→ Excerpt:
+---+

Sample-Centric Multi-Task Learning Framework

• The paper introduces a dual-branch framework that combines segmentation and global classification to enhance defect detection in industrial inspection.
• It employs a shared encoder to integrate pixel-level and sample-level supervision, thereby improving the recall of subtle or sparse defects.
• The approach defines decision-linked metrics, such as Sample_mIoU, to closely align evaluation with the operational pass/fail requirements in quality control.

A sample-centric multi-task learning framework is an approach in which training and evaluation are structured around the sample as the primary unit, rather than aggregating supervision and optimization solely at the pixel or instance level. This methodology is particularly relevant for industrial surface defect inspection, where each sample (e.g., a manufactured part) typically requires a holistic quality control (QC) decision—whether it passes or fails—and, if defective, precise localization of defects. The framework unifies sample-level defect classification and pixel-level segmentation through a shared-encoder architecture, leveraging sample-level supervision to guide feature learning and decision-making. The approach also introduces dedicated evaluation metrics that tightly link localization quality to the correctness of per-sample decisions, thus aligning model optimization and assessment with real-world operational requirements (Dong et al., 15 Oct 2025).

1. Motivation and Problem Setting

In industrial inspection, the target outcomes are often sample-level pass/fail decisions and reliable spatial localization of defects. Conventional pixel-centric semantic segmentation frameworks optimize for aggregate metrics such as mean Intersection over Union (mIoU), which are dominated by background pixels in imbalanced datasets. This pixel-level focus inadequately addresses the core requirement of high-recall detection of small, sparse, or low-contrast defects on a per-sample basis. Empirical observations demonstrate that while such models can achieve strong mIoU, they may fail to sustain acceptable recall and decision stability for rare or subtle defects—resulting in unreliable QC on the production line. The mismatch between optimization objectives (pixel overlap) and application-level goals (binary sample pass/fail with supporting localization) is thus the principal catalyst for a sample-centric framework.

2. Framework Architecture: Shared Encoder with Dual Branches

The proposed framework employs a shared encoder that feeds two branches:

• Segmentation Branch: Outputs a per-pixel binary mask indicating the spatial extent of defects. Supervised with pixel-level binary cross-entropy, it preserves shape and boundary information fundamental for precise defect localization.
• Sample Classification Branch ("CaP" Plugin): Computes global representations using aggregation functions (e.g., global average pooling) and outputs a probability of defect presence for the entire sample. This head is supervised by a standard binary cross-entropy loss, directly reflecting the ultimate QC pass/fail decision.

+---+

→ Source excerpt:
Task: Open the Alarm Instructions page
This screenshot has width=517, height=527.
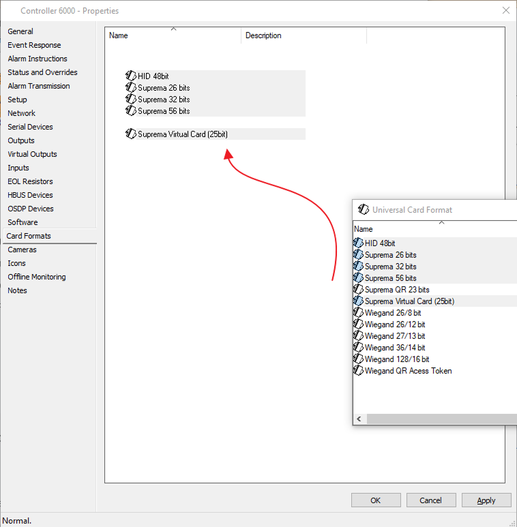Action: pos(38,59)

+---+

→ Work to do: Go on with the text on the sample-centric multi-task learning framework, starting right after its last sentence. The material is not needed for what comes next.

→ Result of the task:
Both branches share low- and high-level features via the encoder, enforcing synergy: segmentation learning encourages spatial sensitivity, while sample-level classification forces the network to attend to even minor or low-contrast defects that may otherwise be overlooked due to pixel imbalance. The overall loss is a weighted sum of the segmentation and sample classification losses, ensuring that learning balances both localization and global defect detection.

3. Sample-Level Supervision and Gradient Modulation

Sample-level supervision is implemented through binary targets (defect vs. no defect) at the sample outlet. The effect is twofold:

• Feature Distribution Modulation: The sample classification loss reshapes the encoder’s representation space, promoting sensitivity to features associated with rare or sparse defect signals. Through backpropagation, this increases the likelihood that activations from small or low-contrast defect regions significantly influence overall network updates.
• Gradient-Level Boosting for Recall: Because each defective sample—no matter how minor the defect—must activate the corresponding class output, the classification head delivers robust gradients for samples at high risk of being missed by pixelwise losses. This continual encouragement for defect recall counteracts the dilution of rare positives in pixel-imbalanced settings, markedly improving the sensitivity to subtle defects.
• Complementing Segmentation Optimization: While pixel-level segmentation ensures geometrically faithful mask prediction, the sample-level branch reduces misses—helping to avoid the frequent pitfall in which small defects contribute negligibly to the pixelwise loss, resulting in their omission.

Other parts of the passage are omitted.